START Recorded information

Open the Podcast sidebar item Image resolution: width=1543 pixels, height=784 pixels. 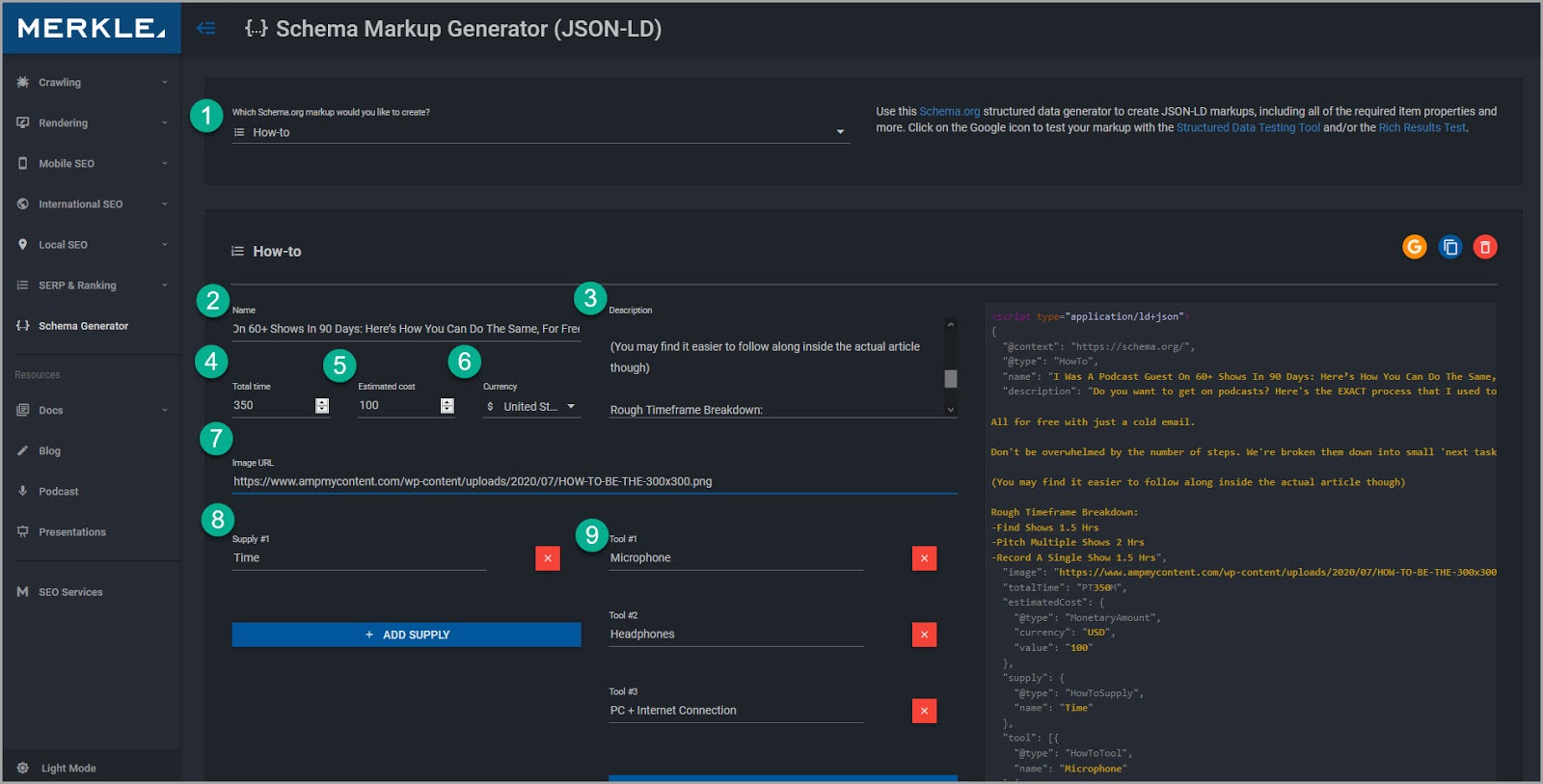coord(58,492)
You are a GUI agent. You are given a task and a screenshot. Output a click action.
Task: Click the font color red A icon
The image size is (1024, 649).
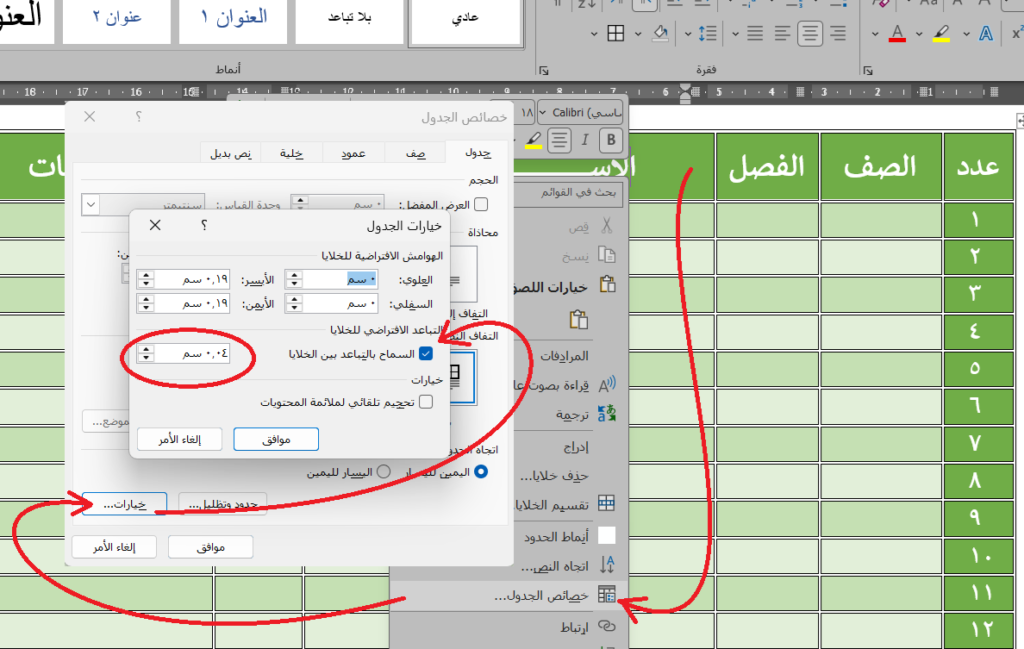[896, 33]
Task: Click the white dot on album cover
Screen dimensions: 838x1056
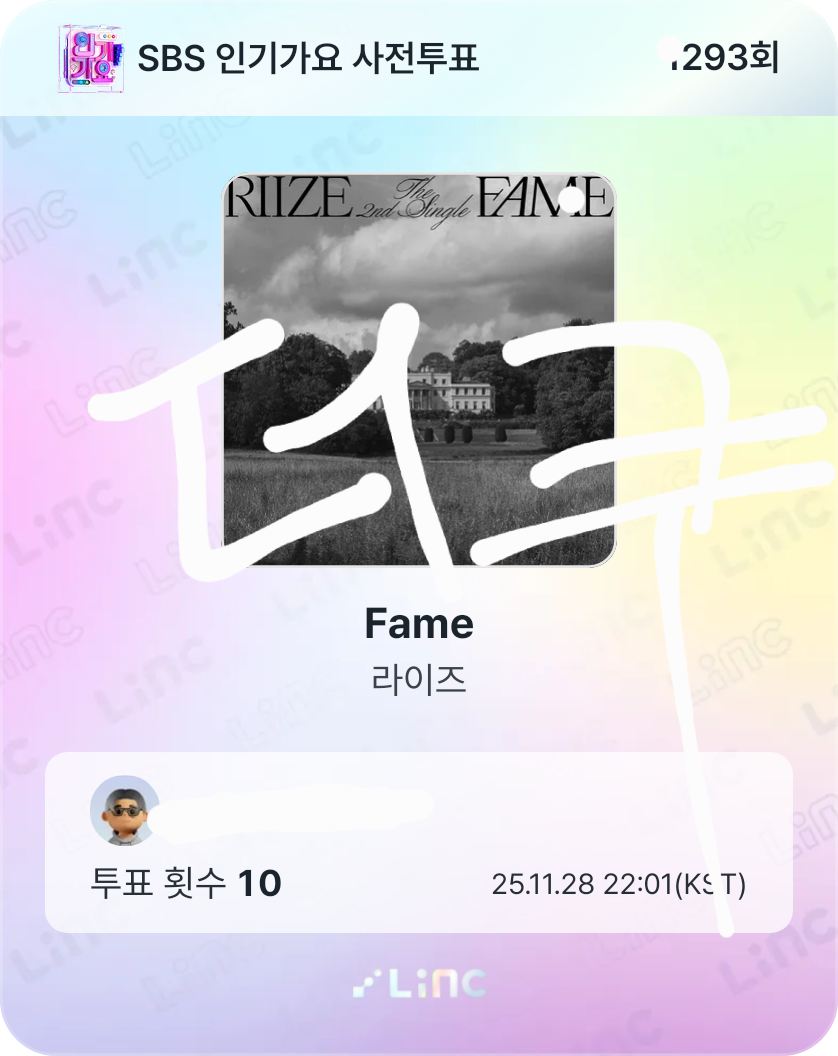Action: [x=572, y=200]
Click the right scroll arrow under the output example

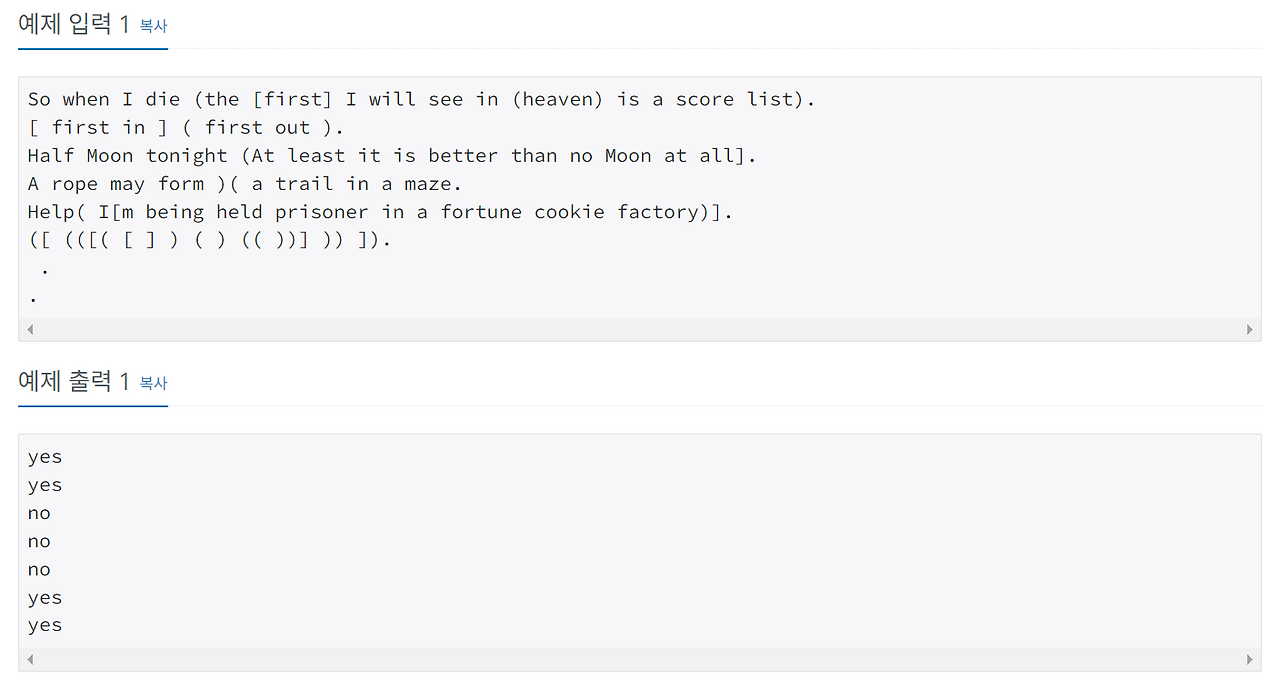[x=1249, y=658]
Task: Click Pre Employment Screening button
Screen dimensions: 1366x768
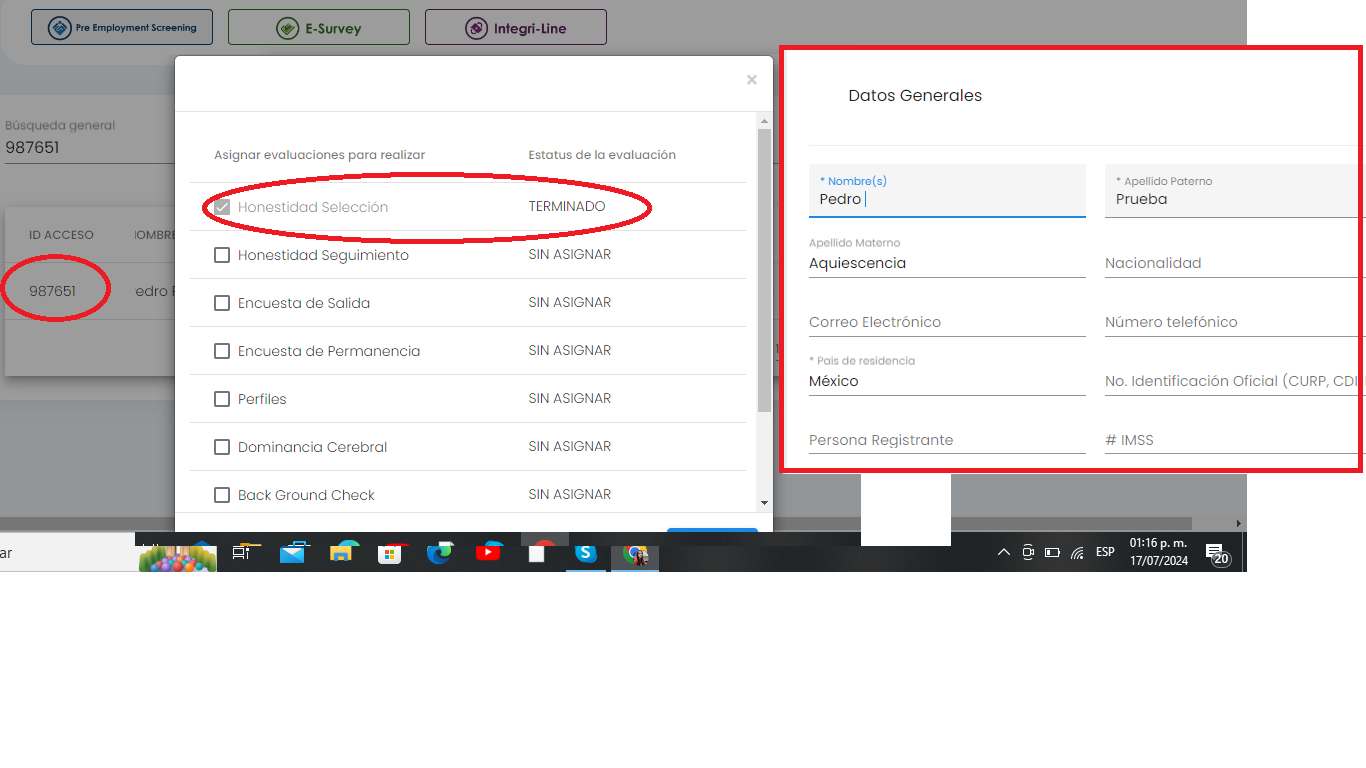Action: tap(122, 28)
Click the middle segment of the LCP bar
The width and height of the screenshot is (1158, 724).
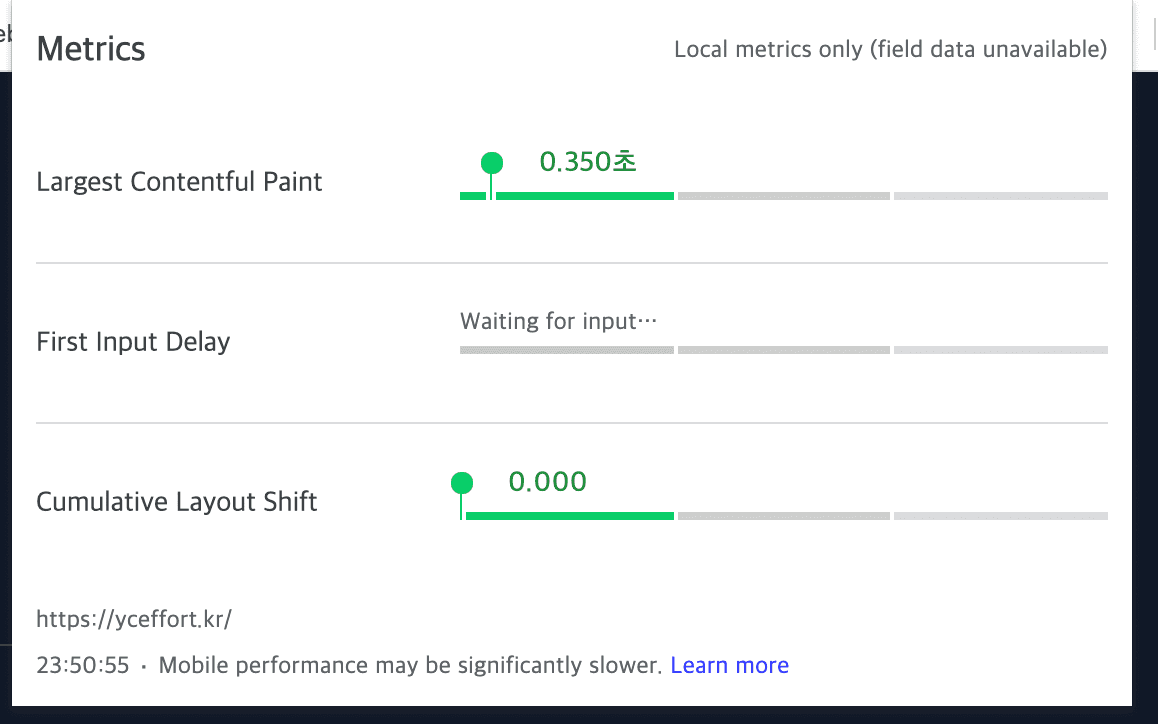783,196
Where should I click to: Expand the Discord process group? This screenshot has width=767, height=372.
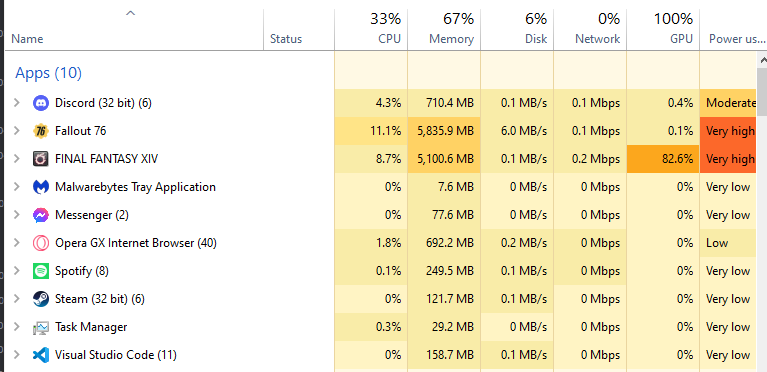[x=17, y=103]
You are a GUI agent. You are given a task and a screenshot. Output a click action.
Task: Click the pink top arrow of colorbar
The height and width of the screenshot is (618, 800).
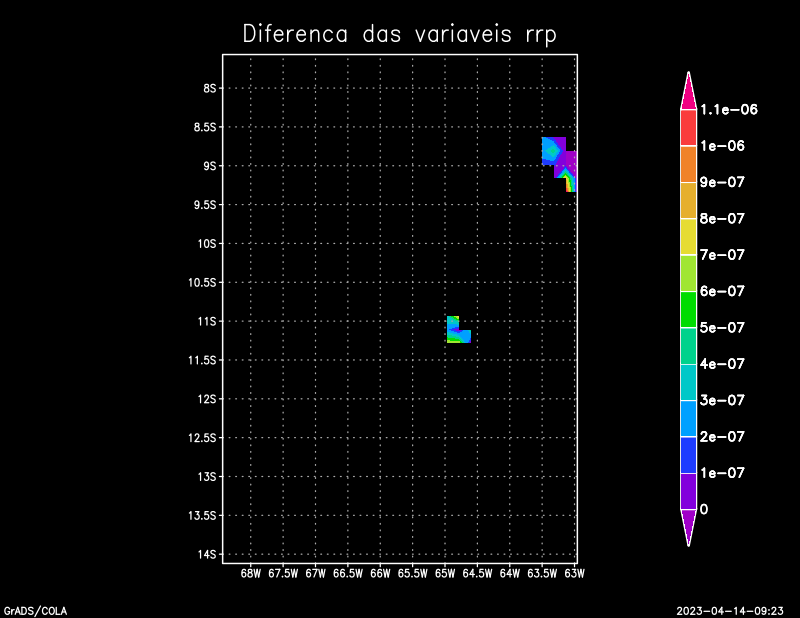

END Recorded information

Exercise aim: Reproduce exactly and only the lines from the one with "The image size is (1024, 649)." through the last entry, both included, excluding every picture.

Written response:
The image size is (1024, 649).
[896, 33]
Task: Click the white dot on album cover
Screen dimensions: 838x1056
Action: [x=572, y=200]
Click the right scroll arrow under the output example

[x=1249, y=658]
Task: Click Pre Employment Screening button
Screen dimensions: 1366x768
Action: tap(122, 28)
Click the middle segment of the LCP bar
The width and height of the screenshot is (1158, 724).
783,196
Where should I click to: Expand the Discord process group? This screenshot has width=767, height=372.
[x=17, y=103]
You are a GUI agent. You are given a task and a screenshot. Output a click action.
Task: Click the pink top arrow of colorbar
The height and width of the screenshot is (618, 800).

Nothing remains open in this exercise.